* Assignment
From the entries below, retype only the lines from the one with "Task: Open the" through the one with "Click the insert block plus icon", exactly as written.

Start of Information

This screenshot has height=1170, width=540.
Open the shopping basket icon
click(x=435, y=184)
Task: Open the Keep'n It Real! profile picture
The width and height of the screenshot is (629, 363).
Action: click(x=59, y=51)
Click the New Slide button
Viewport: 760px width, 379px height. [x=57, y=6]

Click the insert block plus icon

End of Information
Start of Information

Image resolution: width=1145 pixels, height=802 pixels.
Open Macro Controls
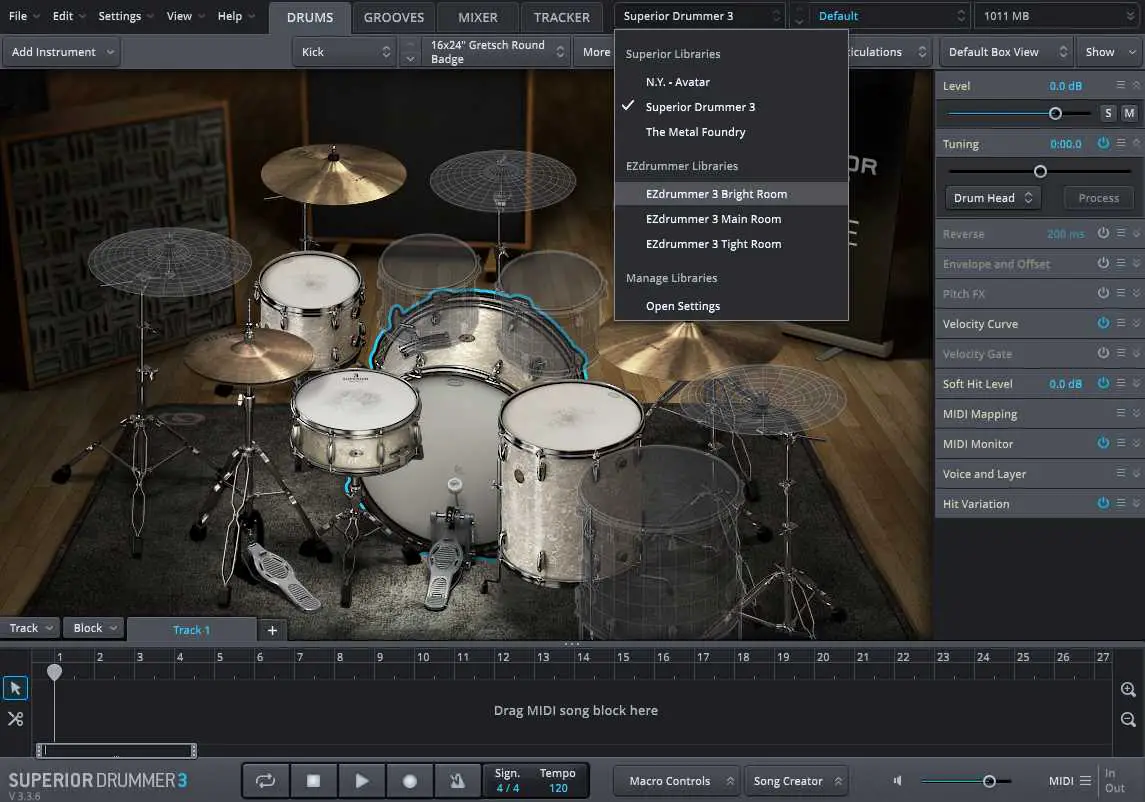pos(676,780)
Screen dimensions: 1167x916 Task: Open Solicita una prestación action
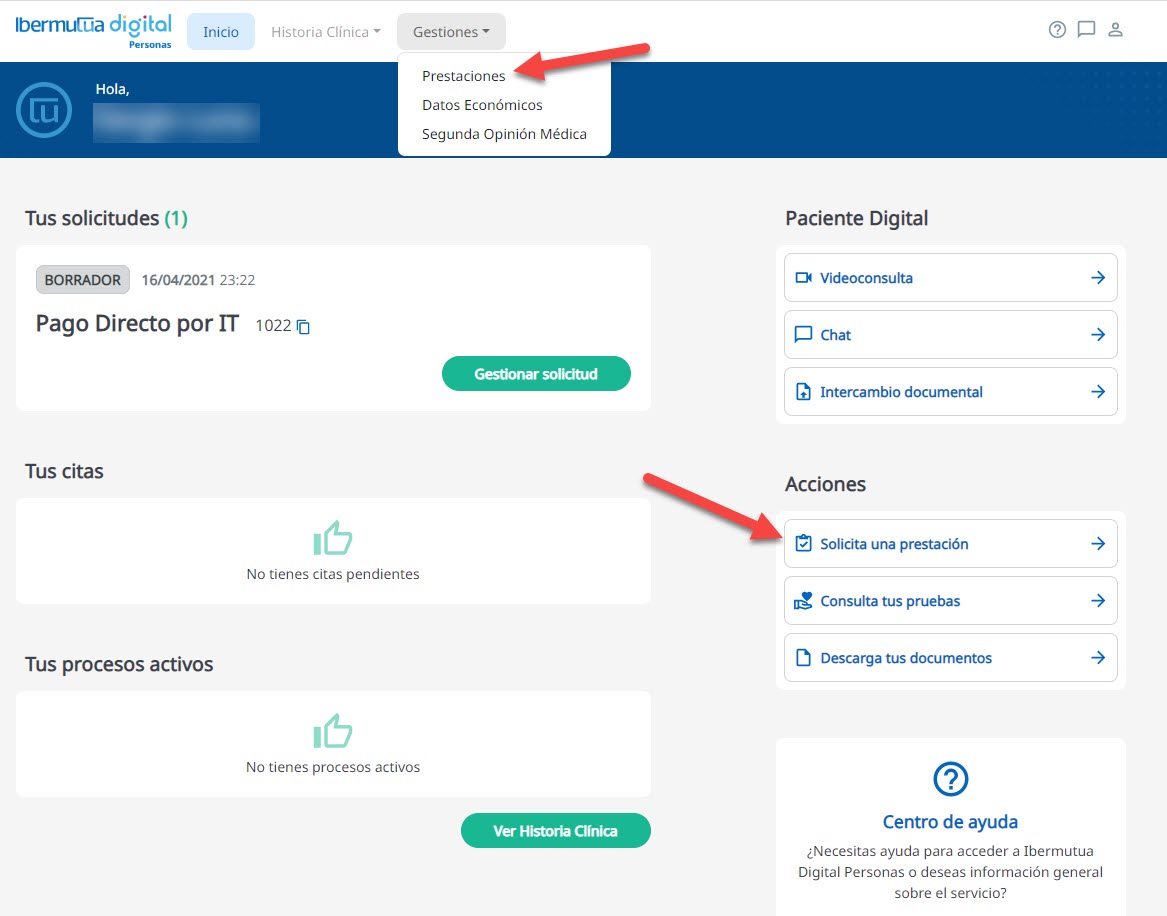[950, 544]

End of Information

* Result of this task
Task: Open the Keep'n It Real! profile picture
The width and height of the screenshot is (629, 363).
Action: click(x=59, y=51)
Click the New Slide button
Viewport: 760px width, 379px height. [x=57, y=6]

Click the insert block plus icon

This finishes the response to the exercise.